Brief: The answer must be every line below that holds the word "field".

Extracted records:

┄┄┄┄┄┄┄┄┄┄

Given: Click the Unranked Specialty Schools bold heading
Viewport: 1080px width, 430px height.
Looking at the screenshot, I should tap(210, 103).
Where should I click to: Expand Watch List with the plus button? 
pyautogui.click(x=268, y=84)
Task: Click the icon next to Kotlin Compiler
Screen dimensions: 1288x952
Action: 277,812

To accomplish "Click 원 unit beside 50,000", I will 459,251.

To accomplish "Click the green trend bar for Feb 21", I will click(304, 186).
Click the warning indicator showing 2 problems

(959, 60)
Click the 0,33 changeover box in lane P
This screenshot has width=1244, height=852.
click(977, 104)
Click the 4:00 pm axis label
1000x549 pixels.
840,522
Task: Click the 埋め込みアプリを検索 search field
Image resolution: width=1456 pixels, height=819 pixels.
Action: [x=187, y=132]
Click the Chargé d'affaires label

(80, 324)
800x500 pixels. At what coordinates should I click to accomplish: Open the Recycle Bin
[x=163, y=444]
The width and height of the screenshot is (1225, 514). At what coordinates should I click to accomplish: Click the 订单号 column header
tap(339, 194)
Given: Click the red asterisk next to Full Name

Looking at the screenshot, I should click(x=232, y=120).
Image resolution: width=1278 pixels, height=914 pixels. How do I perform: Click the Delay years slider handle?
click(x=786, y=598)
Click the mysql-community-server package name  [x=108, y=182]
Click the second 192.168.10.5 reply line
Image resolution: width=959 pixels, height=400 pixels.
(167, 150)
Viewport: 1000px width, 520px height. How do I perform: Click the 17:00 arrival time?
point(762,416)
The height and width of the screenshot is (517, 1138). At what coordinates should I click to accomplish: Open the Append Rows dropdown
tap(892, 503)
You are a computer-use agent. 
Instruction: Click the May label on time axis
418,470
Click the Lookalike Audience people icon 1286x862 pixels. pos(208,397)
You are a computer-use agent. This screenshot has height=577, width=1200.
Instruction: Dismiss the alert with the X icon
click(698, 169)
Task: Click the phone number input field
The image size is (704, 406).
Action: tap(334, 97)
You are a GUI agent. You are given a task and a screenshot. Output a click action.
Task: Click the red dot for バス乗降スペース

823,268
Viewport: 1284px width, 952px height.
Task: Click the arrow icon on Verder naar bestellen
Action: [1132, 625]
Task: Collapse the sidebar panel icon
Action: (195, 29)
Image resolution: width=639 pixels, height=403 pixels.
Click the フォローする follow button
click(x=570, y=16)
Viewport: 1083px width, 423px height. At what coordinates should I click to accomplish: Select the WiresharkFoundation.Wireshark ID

┄┄┄┄┄┄┄┄┄┄

Response area:
Task: Click the 埋め込みアプリを検索 search field
Task: Click the phone number input field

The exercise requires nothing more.